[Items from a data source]
__________________________________________________

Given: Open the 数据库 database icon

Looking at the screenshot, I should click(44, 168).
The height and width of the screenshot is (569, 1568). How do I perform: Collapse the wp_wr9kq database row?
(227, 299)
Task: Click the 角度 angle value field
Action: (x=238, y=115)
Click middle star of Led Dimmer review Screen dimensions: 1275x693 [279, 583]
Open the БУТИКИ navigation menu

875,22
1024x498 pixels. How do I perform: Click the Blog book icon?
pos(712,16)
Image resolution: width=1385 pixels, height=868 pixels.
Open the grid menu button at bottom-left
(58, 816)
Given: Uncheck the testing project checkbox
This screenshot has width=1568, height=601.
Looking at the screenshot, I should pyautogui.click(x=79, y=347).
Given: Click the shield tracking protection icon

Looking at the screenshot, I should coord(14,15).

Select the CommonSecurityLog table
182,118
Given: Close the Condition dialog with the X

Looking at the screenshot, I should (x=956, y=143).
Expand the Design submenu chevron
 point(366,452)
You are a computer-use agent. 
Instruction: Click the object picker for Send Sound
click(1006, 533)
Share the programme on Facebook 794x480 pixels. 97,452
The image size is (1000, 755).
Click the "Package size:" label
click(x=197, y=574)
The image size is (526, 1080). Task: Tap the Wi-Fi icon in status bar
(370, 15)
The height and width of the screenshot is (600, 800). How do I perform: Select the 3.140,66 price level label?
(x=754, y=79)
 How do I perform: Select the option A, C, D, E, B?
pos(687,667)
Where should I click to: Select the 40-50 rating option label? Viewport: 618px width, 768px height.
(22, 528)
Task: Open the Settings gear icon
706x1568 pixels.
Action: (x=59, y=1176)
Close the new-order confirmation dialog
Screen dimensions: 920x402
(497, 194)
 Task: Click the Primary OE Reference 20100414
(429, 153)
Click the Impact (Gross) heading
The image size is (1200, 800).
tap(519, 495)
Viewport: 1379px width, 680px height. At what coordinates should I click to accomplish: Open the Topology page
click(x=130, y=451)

__________________________________________________

**AIM OF THE EXERCISE:**
Please make an exact copy of the entries, down to the last character.

**OUTPUT FOR THIS TASK:**
Given: Open the 数据库 database icon

Looking at the screenshot, I should click(44, 168).
The height and width of the screenshot is (569, 1568). How do I perform: Collapse the wp_wr9kq database row?
(227, 299)
Task: Click the 角度 angle value field
Action: (x=238, y=115)
Click middle star of Led Dimmer review Screen dimensions: 1275x693 [279, 583]
Open the БУТИКИ navigation menu

875,22
1024x498 pixels. How do I perform: Click the Blog book icon?
pos(712,16)
Image resolution: width=1385 pixels, height=868 pixels.
Open the grid menu button at bottom-left
(58, 816)
Given: Uncheck the testing project checkbox
This screenshot has width=1568, height=601.
Looking at the screenshot, I should pyautogui.click(x=79, y=347).
Given: Click the shield tracking protection icon

Looking at the screenshot, I should coord(14,15).

Select the CommonSecurityLog table
182,118
Given: Close the Condition dialog with the X

Looking at the screenshot, I should (x=956, y=143).
Expand the Design submenu chevron
 point(366,452)
You are a computer-use agent. 
Instruction: Click the object picker for Send Sound
click(1006, 533)
Share the programme on Facebook 794x480 pixels. 97,452
The image size is (1000, 755).
Click the "Package size:" label
click(x=197, y=574)
The image size is (526, 1080). Task: Tap the Wi-Fi icon in status bar
(370, 15)
The height and width of the screenshot is (600, 800). How do I perform: Select the 3.140,66 price level label?
(x=754, y=79)
 How do I perform: Select the option A, C, D, E, B?
pos(687,667)
Where should I click to: Select the 40-50 rating option label? Viewport: 618px width, 768px height.
(22, 528)
Task: Open the Settings gear icon
706x1568 pixels.
Action: (x=59, y=1176)
Close the new-order confirmation dialog
Screen dimensions: 920x402
(497, 194)
 Task: Click the Primary OE Reference 20100414
(429, 153)
Click the Impact (Gross) heading
The image size is (1200, 800).
tap(519, 495)
Viewport: 1379px width, 680px height. At what coordinates should I click to accomplish: Open the Topology page
click(x=130, y=451)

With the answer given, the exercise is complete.